====== SUPPLIED TEXT ======

The first Riyadh International Jazz Festival set the tone for the musical transformation coming to Saudi Arabia. From jazz under a night sky to joining the dots between genres old and new, it’s all part of a big picture that’s now coming into focus. We take a closer look…


On the outskirts of Riyadh, under a canopy of stars in the Arabian sky, a transformative note echoed through the city’s air in February 2024. As the inaugural Riyadh International Jazz Festival wound down, the final strains of the music faded, and a delighted crowd went home.

The Mayadeen Theatre in Diriyah was the scene of three days of jazz in all its forms, a pioneering event marking a pivotal moment in Saudi Arabia’s cultural renaissance. While Chaka Khan may have been the marquee name, the festival brought together a diverse blend of jazz virtuosos both local and international, enchanting the audience with the vibrant sounds of improvisation and cultural fusion. TrapHouseJazz, jazz-funk, soul, synthpop—this was a showcase of jazz’s wonderful breadth and scope.

That line-up was no happy accident. It was the work of Paul Pacifico, CEO of the Music Commission, under the Ministry of Culture of Saudi Arabia. A man with music in his bones—and a harmonica in his suit jacket pocket—Pacifico is charged with transforming Saudi Arabia’s music sector from the ground up. A session musician, a jazz lover and a visionary music industry executive with a CV that includes a six-year stint as CEO of AIM, the Association of Independent Music, Pacifico has the chops for the job. Just as importantly, he has the passion, as he reveals when reflecting on the success of the Ministry of Culture’s first ever jazz festival.

====== RECORDED DATA ======

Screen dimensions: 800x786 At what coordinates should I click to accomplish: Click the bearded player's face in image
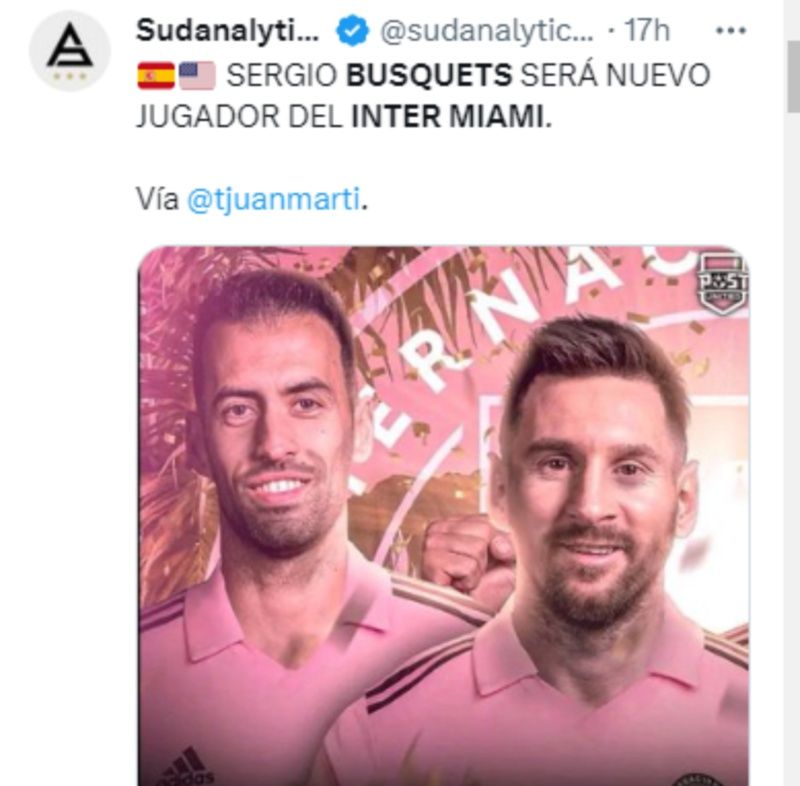592,490
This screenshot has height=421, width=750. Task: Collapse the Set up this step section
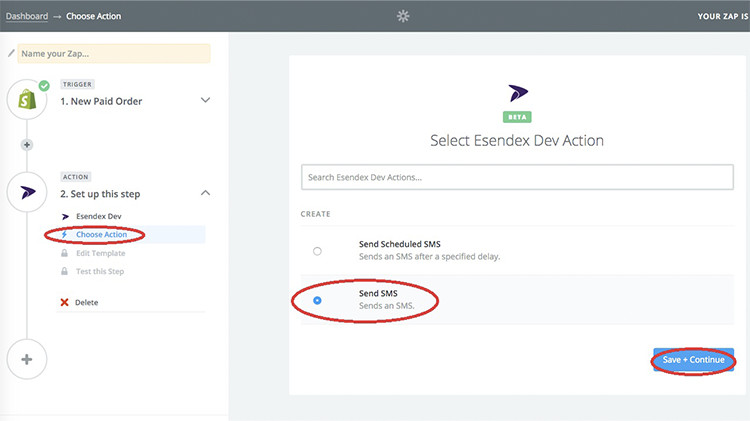click(205, 192)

======

# WORK TO DO:
In one to three sentences, please explain why the article on the Riyadh jazz festival says Paul Pacifico "has the chops for the job."

# RESULT FOR THIS EXERCISE:
Pacifico is a session musician, a jazz lover and a visionary music industry executive. His CV includes six years as CEO of AIM, the Association of Independent Music.